– this review was first published here at This Is Not a Drill –
Good, actually good cover tracks are rare. Often, covers are fun to listen to just to see what it sounds like when, say, London Grammar are playing ‘Wicked Game’, but that’s just novelty, like one of those face-swap apps on your phone. Of course, there’s been plenty written about what makes a cover a good cover – the artist has to ‘make it their own’, et cetera – but today we’ve actually got an example. Because Amber Arcades’ interpretation of Nick Drake’s ‘Which Will’ is a damn good cover song. The original is hardly recognisable, but listen closely: Annelotte de Graaf stretches her words to achieve the same long, wavering vocals that characterise Nick Drake. And with that small detail, Amber Arcades bring in the indecision and the feeling of openness of the future and possibility that loom in the original. The sudden changes in tempo contribute to that, too: just when the track becomes ‘too’ Amber Arcades we take a break and go back into Nick Drake-mode, as it were.
Having banger ‘It Changes’ follow is an absolute treat. It’s got the trademark Amber Arcades sound (and it took me a while to warm up to that), but somehow with more verve than ever before. There’s kraftige Krautrock motorik and swirling guitars, like War on Drugs without the pathos and with much better tunes. The title is vaguely ironic; the music doesn’t change that much – indeed, even the lyrics are a pretty constant repetition of “oohwaaa it changes”. It’s a track like Gaussian white noise: the average is constant, but it’s the tiny, random fluctuations that are interesting.
The other three tracks on Cannonball haven’t been released before and take a slightly different direction. Down-tempo, with occassional support from male vocals, some might call it ‘dream pop’. Here, my problems with Amber Arcades, and especially De Graaf’s voice, resurface. It’s funny, because her voice is so recognisable, and normally that’s a good thing. But with De Graaf, there’s something substance-less about it that I haven’t learned to love yet. Like grabbing water. Compare that to the body of Trish Keenan’s voice, for example. Both ‘Wouldn’t Even Know’ and ‘Can’t Say That I Tried’ (what negative titles, by the way) fail to convince me, then, although I could see the latter grow on me.

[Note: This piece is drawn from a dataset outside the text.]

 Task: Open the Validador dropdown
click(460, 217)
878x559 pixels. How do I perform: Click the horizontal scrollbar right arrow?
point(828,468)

Much the same applies to ‘Cannonball’, but there’s something unnoticably different. Again, a comparison to water is appropriate, but here it’s not its slipperiness but its brightness, the sonically pleasing little splash from dropping a trinklet in the water. I’m still sensing a lack of tunes, but I would like to hear Amber Arcades drop their guitars more often to see where it leads.